= East Knoxville =

Neighborhood in Tennessee, United States

East Knoxville is the section of Knoxville, Tennessee, USA, that lies east of the city's downtown area. It is concentrated along Magnolia Avenue (US-70/US-11), Martin Luther King, Jr., Boulevard, Dandridge Avenue, and adjacent streets, and includes the neighborhoods of Holston Hills, Parkridge, Chilhowee Park, Morningside, Five Points, and Burlington. East Knoxville is home to Zoo Knoxville, the Knoxville Botanical Garden and Arboretum, and Chilhowee Park.

== History ==
"East Knoxville" traditionally refers to the part of Knoxville east of First Creek (this creek is roughly paralleled by the eastern portion of the Downtown Loop, namely Neyland Drive and James White Parkway). A portion of this area was incorporated as the City of East Knoxville in 1855, though it was annexed by Knoxville in 1868. The advent of streetcars and the development of what is now Chilhowee Park led to the establishment of residential areas in East Knoxville in the late 19th century. Two such residential areas, Park City (Parkridge and surrounding neighborhoods) and Mountain View (Morningside), were incorporated as separate cities in 1907, and annexed by Knoxville in 1917.

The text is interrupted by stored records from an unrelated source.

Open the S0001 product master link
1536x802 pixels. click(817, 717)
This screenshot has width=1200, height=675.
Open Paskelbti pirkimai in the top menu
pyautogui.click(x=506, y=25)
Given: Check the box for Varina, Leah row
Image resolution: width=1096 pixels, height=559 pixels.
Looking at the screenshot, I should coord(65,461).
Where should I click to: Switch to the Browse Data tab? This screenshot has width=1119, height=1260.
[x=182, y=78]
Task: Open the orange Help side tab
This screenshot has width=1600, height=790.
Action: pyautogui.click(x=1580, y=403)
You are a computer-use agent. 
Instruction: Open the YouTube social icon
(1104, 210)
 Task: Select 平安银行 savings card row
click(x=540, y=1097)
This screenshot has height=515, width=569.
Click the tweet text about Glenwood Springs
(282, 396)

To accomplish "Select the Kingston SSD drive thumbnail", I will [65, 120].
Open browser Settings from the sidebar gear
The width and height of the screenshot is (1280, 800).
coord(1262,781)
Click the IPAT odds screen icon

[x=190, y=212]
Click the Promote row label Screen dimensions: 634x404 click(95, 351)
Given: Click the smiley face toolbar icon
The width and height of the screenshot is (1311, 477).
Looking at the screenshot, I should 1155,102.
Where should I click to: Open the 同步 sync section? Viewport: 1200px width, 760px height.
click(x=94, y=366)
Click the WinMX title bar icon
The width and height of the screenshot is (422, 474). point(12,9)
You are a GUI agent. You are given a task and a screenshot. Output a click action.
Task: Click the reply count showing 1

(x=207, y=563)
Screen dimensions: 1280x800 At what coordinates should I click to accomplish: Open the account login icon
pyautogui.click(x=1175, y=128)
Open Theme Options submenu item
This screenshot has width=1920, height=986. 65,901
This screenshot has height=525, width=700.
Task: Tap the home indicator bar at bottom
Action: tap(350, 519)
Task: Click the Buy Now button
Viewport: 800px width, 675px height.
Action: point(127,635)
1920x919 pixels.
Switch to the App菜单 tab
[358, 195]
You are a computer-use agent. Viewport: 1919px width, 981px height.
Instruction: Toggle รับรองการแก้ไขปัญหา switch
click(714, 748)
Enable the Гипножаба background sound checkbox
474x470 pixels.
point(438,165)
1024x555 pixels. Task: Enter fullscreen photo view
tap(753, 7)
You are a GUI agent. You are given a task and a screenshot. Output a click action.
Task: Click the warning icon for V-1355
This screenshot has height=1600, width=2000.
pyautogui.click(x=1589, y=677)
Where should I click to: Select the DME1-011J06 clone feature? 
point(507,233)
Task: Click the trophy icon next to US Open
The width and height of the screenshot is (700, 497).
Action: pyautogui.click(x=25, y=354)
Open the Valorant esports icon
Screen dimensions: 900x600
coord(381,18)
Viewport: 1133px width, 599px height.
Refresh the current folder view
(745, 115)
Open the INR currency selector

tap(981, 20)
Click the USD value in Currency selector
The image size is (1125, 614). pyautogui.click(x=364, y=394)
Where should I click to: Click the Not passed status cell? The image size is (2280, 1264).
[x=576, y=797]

Urban renewal projects in Downtown Knoxville in the 1950s and 1960s displaced numerous African American residents, many of whom relocated to East Knoxville. Most East Knoxville neighborhoods remain mixed neighborhoods. The Beck Cultural Exchange Center, one of the primary repositories of black history and culture in East Tennessee, is located on Dandridge Avenue in East Knoxville.

Throughout the late 20th century and early 21st century, the Magnolia Avenue area has been considered a red-light district by residents and the Knoxville Police Department.

Recent initiatives to revitalize East Knoxville have focused on improving Magnolia Avenue and Martin Luther King, Jr., Boulevard, preserving historical buildings, eliminating blight, filling or demolishing vacant buildings, and improving sidewalks.